■ What you need to do
A. Sum up the passage on debt recovery in two sentences.
B. Write out everything in the passage on debt recovery from "The rise in" down to "introduced by RBI.", swapping "corporates" for "companies".

■ Extract
(begin)

The rise in the number of non-performing assets ("NPAs") was therefore an inevitable consequence. The past decades have seen various legislations and schemes being introduced from time to time to deal with the issue of debt recovery from corporates such as the Recovery of Debts Due to Banks and Financial Institutions Act, 1993; the Securitization and Reconstruction of Financial Assets and Enforcement of Security Interest Act, 2002 ("SARFAESI"); the Sick Industrial Companies (Special Provisions) Act, 1985 ("SICA"), the insolvency/winding up process provided under the Companies Act, 1956 and later Companies Act, 2013; and the Corporate Debt Restructuring Scheme and the Strategic Debt Restructuring Scheme introduced by RBI.

(end)

■ Source data
(begin)

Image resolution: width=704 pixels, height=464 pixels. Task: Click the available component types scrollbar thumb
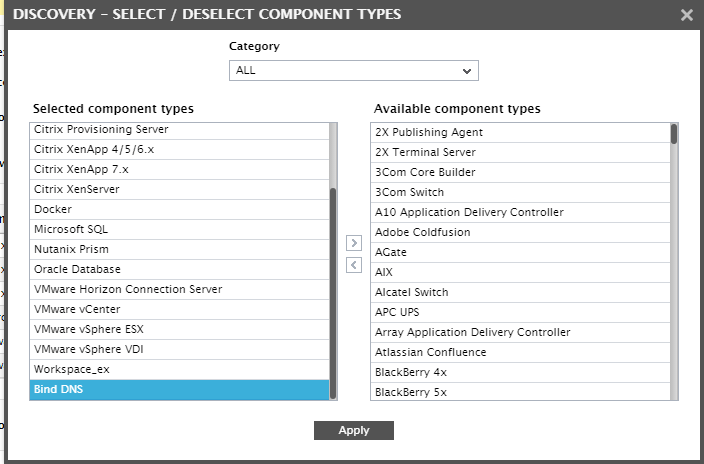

(end)

■ Exercise responses
A. The number of non-performing assets rose as an inevitable consequence. Over the past decades, various laws and schemes have been introduced to deal with debt recovery from corporates, including the Recovery of Debts Due to Banks and Financial Institutions Act, 1993, SARFAESI, SICA, the insolvency/winding up process under the Companies Act, 1956 and later Companies Act, 2013, and RBI's Corporate Debt Restructuring Scheme and Strategic Debt Restructuring Scheme.

B.
The rise in the number of non-performing assets ("NPAs") was therefore an inevitable consequence. The past decades have seen various legislations and schemes being introduced from time to time to deal with the issue of debt recovery from companies such as the Recovery of Debts Due to Banks and Financial Institutions Act, 1993; the Securitization and Reconstruction of Financial Assets and Enforcement of Security Interest Act, 2002 ("SARFAESI"); the Sick Industrial Companies (Special Provisions) Act, 1985 ("SICA"), the insolvency/winding up process provided under the Companies Act, 1956 and later Companies Act, 2013; and the Corporate Debt Restructuring Scheme and the Strategic Debt Restructuring Scheme introduced by RBI.